Его арестуют. Его будут судить. Его признают виновным, потому что он виновен. Но ЛеДюк знал, что многие из учеников возведут его в ранг мученика. Лучше так, чем уйти тихо, как это сделали остальные. Ему некуда идти, кроме как в этот холод за окном.

Но прежде чем ЛеДюк произнёс хоть слово, Гамаш выложил на огромную столешницу пластиковую папку. Он на мгновенье задержал ладонь на обложке, словно подчеркивая значительность момента, потом без слов подтолкнул папку профессору.

Вопреки ожиданиям, ЛеДюк заинтересовался. Оставив пистолета лежать на коленях, он придвинул папку и открыл её. Первая страница была проста доходчива. В форме списка на ней перечислялись его прегрешения.

ЛеДюк не сильно удивился, увидев там перечень проступков, совершенных им будучи агентом Сюрте. Новости устарели. Франкёр обещал уничтожить файлы, но Ледюк не поверил ему ни на минуту. Неприятно удивило другое — известны его грехи в Академии. Присвоение земли под строительство, сами строительные контракты. Соглашения, о которых никто не должен был знать.

Четко, лаконично — ясно для прочтения и понимания. И Серж ЛеДюк понял.

Закрыв папку, он снова опустил руку под стол, на колени.

— Вы так предсказуемы, monsieur, — проговорил он. — Я ожидал чего-то в этом роде.

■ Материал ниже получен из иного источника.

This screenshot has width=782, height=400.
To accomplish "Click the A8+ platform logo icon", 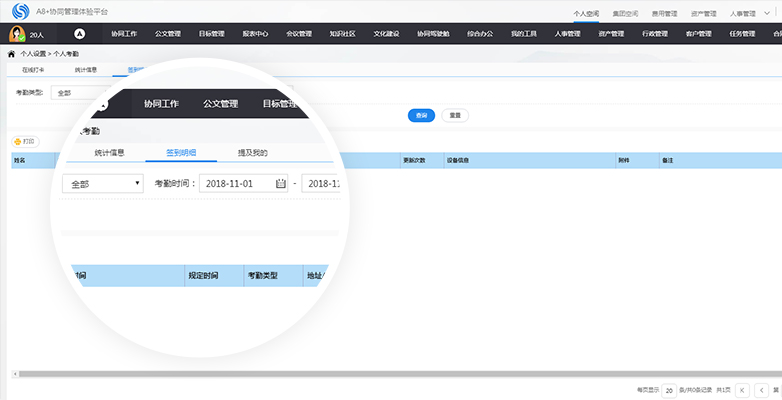I will coord(18,11).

Гамаш кивнул, и снова промолчал. Молчание тревожило, но ЛеДюк постарался не показывать этого.

— Вы здесь, чтобы уволить меня.

И тут Гамаш поступил совершенно неожиданно. Улыбнулся. Не широко и самодовольно, а так, словно беседа его радовала.

— Я понимаю, вы ждали увольнения, — заговорил он. — Но дело в том, что я пришёл попросить вас остаться.

Пистолет упал на пол с громким стуком.

— Вы что-то уронили, — заметил Гамаш, поднимаясь. — Я, конечно, не оставлю вас на должности моего заместителя, но вы по-прежнему будете преподавать Профилактику преступлений и Связи с общественностью. Я хочу, чтобы учебный план был готов к концу недели.

И Серж ЛеДюк остался сидеть, неспособный пошевелиться или вымолвить хоть слово еще долгое время после того, как эхо шагов коммандера Гамаша смолкло в гулких коридорах.

В наступившей тишине ЛеДюк осознал, чем берёт Гамаш. Не силой. Но властью.